» Task goal: Return each line below that contains the word "will". Case counts.

» Material supplied:
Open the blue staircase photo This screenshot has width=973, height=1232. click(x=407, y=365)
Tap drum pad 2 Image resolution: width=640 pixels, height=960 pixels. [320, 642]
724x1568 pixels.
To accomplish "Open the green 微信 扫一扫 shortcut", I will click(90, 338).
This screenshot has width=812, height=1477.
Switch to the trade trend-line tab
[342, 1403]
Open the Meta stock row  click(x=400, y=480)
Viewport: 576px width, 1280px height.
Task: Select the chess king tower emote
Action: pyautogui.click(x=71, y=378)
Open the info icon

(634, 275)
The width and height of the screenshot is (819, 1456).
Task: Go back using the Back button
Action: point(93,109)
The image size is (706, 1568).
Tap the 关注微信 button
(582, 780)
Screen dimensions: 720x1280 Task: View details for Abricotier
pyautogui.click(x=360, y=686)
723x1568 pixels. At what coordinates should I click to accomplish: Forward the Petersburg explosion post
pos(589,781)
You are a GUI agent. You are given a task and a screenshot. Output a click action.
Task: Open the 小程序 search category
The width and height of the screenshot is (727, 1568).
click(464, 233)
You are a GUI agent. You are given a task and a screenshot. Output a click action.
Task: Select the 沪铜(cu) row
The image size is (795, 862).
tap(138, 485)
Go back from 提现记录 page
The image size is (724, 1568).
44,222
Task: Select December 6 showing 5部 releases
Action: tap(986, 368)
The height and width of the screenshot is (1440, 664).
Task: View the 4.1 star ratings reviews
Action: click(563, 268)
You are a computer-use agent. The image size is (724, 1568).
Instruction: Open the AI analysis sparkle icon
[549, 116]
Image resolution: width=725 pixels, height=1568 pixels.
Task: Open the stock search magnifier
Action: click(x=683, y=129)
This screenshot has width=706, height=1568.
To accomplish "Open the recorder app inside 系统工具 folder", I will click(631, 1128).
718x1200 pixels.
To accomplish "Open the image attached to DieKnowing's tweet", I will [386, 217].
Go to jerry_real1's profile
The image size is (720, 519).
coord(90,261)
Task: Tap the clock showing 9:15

» Answer:
To accomplish "Open the green 微信 扫一扫 shortcut", I will click(90, 338).
To accomplish "Open the recorder app inside 系统工具 folder", I will click(631, 1128).
To accomplish "Open the image attached to DieKnowing's tweet", I will [386, 217].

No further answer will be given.